At this point, we can expand the s///g substitution rule a little bit by giving you something other than g at the end of that rule. g stands for global, meaning that all matches of the given pattern should be replaced in the input text.

Instead of g, you can place a number at the end of the s rule. This will replace only the number-th occurrence of the given pattern on each line. Thus, replacing only the third “hello” in a line with “dolly” can be done as follows:

sed "s/hello/dolly/3"

This command will leave “hello” and “hello hello” unchanged, but will change “hello hello hello hello” into “hello hello dolly hello”.

Caveat: Pattern Matching is Greedy

We conclude this overview of sed with a note on how it matches text: sed is said to be greedy. It is probably best to illustrate this with an example:

sed "s/(.*)/term/g"

Before trying this out yourself, try to anticipate what this will do. Ostensibly, this should take any set of characters between parentheses and replace that with the string term.

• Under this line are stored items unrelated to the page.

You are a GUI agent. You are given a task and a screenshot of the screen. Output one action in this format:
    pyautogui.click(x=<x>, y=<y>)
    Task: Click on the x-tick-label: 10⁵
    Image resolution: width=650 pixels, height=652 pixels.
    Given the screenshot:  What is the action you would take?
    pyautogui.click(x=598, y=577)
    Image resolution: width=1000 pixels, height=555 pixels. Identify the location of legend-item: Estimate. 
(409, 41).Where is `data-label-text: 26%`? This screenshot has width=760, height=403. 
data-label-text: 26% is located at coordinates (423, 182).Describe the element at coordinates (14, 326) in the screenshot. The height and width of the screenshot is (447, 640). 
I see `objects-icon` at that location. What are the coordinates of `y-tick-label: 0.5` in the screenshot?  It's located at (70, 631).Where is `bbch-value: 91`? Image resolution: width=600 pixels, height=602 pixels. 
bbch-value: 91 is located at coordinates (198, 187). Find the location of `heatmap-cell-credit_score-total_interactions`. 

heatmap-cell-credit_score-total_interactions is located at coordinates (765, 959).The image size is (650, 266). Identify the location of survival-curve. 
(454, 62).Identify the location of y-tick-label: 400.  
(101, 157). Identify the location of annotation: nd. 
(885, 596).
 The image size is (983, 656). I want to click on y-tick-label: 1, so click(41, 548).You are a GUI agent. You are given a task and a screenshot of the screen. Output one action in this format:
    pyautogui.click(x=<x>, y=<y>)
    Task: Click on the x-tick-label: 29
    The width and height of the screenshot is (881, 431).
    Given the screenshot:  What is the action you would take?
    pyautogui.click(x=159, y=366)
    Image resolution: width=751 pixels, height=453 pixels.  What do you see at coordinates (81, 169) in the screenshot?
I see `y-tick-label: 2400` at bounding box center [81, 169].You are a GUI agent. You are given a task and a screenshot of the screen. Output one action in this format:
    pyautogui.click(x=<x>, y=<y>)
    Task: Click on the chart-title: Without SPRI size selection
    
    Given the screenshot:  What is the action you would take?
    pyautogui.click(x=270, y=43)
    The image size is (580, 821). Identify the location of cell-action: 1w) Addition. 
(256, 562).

If you agree with that reasoning, go ahead and try it out. What does a line of (a + b) * (a - b) / 2 produce?

If you were surprised to see term / 2 in the output, and not term * term / 2 don’t feel bad—this catches almost everyone off guard. This is where being greedy comes in: the reason you see just term / 2 is that sed does not match the closing ) until the very last one that it finds. Thus, it replaces the entire (a + b) * (a - b) match with term. Think of it as gobbling everything up until there’s no longer any match for the rest of the line.

The solution to this is to make sure sed does not count intervening )s (or whatever symbol you consider as the terminator) within the in-between text:

sed "s/([^)]*)/term/g"

Note how we have replaced the period . here with “anything that is not )”—this will effectively force sed to declare a match at the first closing parenthesis ) that it finds:

(a + b) * (a - b) / 2
term * term / 2

This approach isn’t perfect—for example it does not handle nested parentheses correctly—but for certain situations, this trick will be just what you need (nudge nudge hint hint).

There’s More Where This Came From

Amazingly, there’s a lot more that grep and sed can do that has not been covered here. But what’s on this page should give you a broad enough palette of things to try when tackling any assignments involving the command line. You won’t necessarily need all of these features, but the features you do need for certain have definitely been covered.